All the German warfare expanded to so many different countries it was very noticeable that many items on the market became very short in supply. There were certain items you just couldn't get anymore. We lived five minutes from the German border and little by little we could see the German army take all kinds of material out of Holland. Most of the transporting was done during the night. During the night the trucks were not as easy to spot by the allied planes, and made it much safer for the German convoys to travel. All of the German troop movements were always done at night.

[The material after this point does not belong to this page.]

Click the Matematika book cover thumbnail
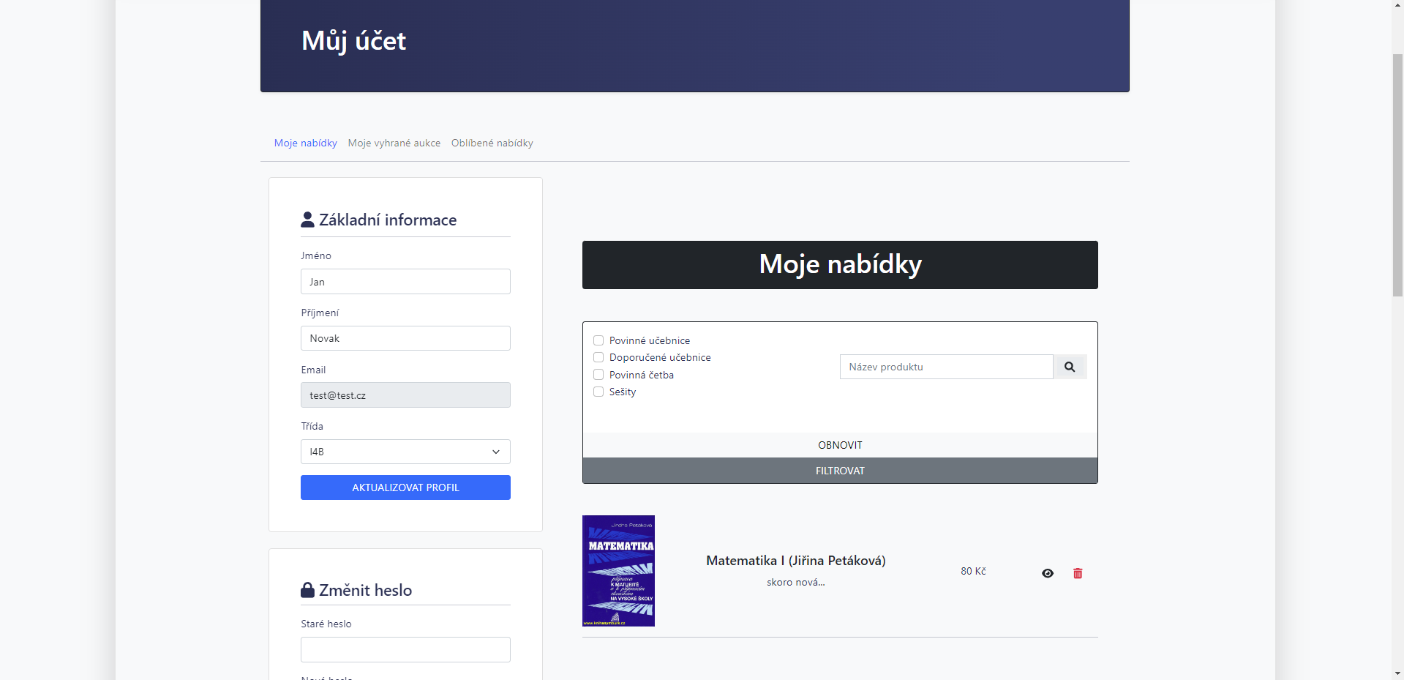The height and width of the screenshot is (680, 1404). (618, 570)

The Dutch wouldn't cooperate with the Germans and they punished the Dutch by stealing all their food and slowly starving them to death.

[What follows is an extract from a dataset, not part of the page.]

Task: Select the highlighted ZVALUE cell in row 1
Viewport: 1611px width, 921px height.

All the underground coal miners in Limburg did everything to sabotage the coal production. The Germans needed the coal badly for their war production, but the coal production from the Dutch coal mines wasn't as much as they had planned. Many miners would unnecessarily call in sick for work. Others would cause self-inflicted accidents as they were working underground on a coal strip, for instance, they would use a hydraulic pick hammer which the miner was using for loosening the coal, and would stick it in his foot. This way he could stay home for several weeks with pay for a self-inflicted accident which the Germans didn't know about. The job in the coal mines was very unhealthy and dangerous. There were two floors where the miners worked. An elevator took some miners to the 15000 feet underground floor and the others to 24000 feet. My father hated the coal mines and always found a way to stay home. He was always able to get a lot of sick leave. All the food supplies in the stores dwindled to empty shelves because the Germans were taking all the food for themselves, as they needed everything to feed their own people. Because of the food shortage, many of the coal miners didn't go to work. It was like a small strike organized among the coal miners. The N.S.B. tipped off the Germans that many coal miners stayed home for no reason. One night, the Nazi S.S. raided our town. The S.S. in the German army was called Schutzstaffel, a unit of Nazis created to serve as bodyguards to Hitler and later expanded to take charge of intelligence, central security, policing action, and extermination of undesirables. Several coal miners who were the organizers of that little strike were executed. In the beginning of the war we didn't know what kind of soldiers the S.S. were. They had different uniforms than the rest of the German army. Whenever the Germans were short of laborers they would raid villages of towns in occupied countries and take any available man to Germany to work in their war factories. Most of the German men had to join the army. The night when they raided our town they knocked on every door and went inside the houses looking for available men. The men were put on trucks and sent to Germany. My father was taken to the southern part of France.